What does it mean to forgive and forget? Have you ever truly forgiven and forgot an injustice? Does the rape victim truly every feel comfortable in a dark alley? Does a retirement home resident ever forget the wrong her caregiver did to her? Does the theft victim ever forget the pain at losing a family heirloom? Does the survivor of the nazi concentration camp ever forget the smell of death burning in his nostrils as he shoveled his friends and community members into a mass grave? Does Jesus forget the cross? Does Jesus ask us to forget the cross?

The next line in the litany I think answers these questions - "The cross remembers – The empty tomb begins the reconciliation." To forgive and forget the cross is to forget the place and context of our salvation. For Christ does forgive us, but he goes the extra mile (that of death, and the resurrection) to re-establish the "friendship" even though he bears the "scars for life" as Buechner has put it so beautifully in the above article. We must allow the Gospel to begin to penetrate our lives by opening the sealed tombs of our lives. Those places where we have done or left done horrible wrongs - and accept God's forgiveness - God's friendship. And then quit resisting the irrestible grace of God and be reconciled with each other and, as well as, with God.

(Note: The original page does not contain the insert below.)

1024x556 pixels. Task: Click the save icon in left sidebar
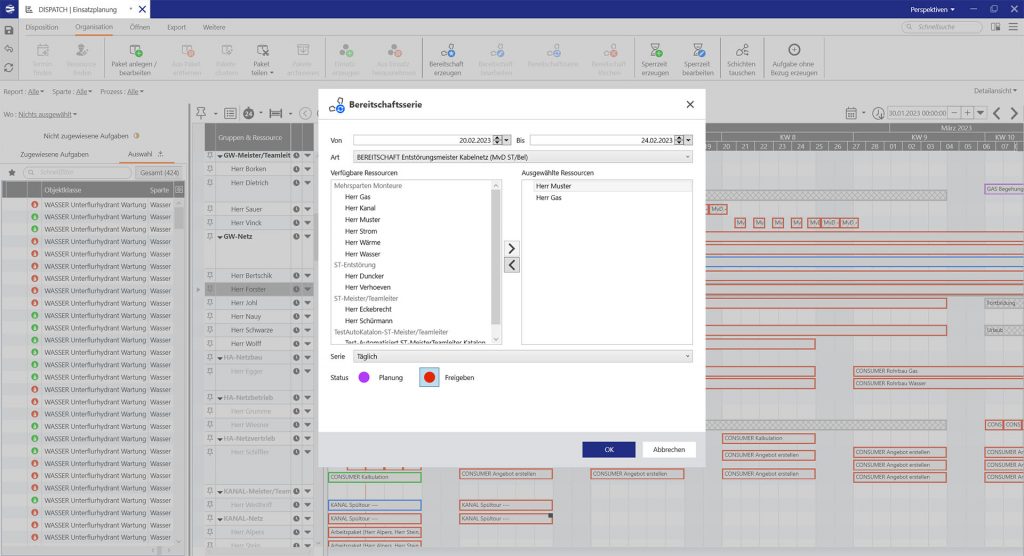pos(9,31)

Then, the last line becomes self-evident. "May we forgive, with hope, remember with love, reconcile, and be made new in the terrifying and irresistible grace of God." Only the Easter story allows us to begin to see the possibilities of our pasts in light of the cross and resurrection. The Gospel is hope for the hopeless, love for the unloved, and reconciliation for those who are estranged - from themselves, each other and God.

Is it time for you to begin to remember and reconcile? Where is Christ calling you in your life to remember and reconcile? Any tombs that need to emptied? With boldness, I urge you to begin to share with someone where you need to hear the Easter story. You may find an empty tomb in your future and a new friendship with yourself, others, and yes, even God.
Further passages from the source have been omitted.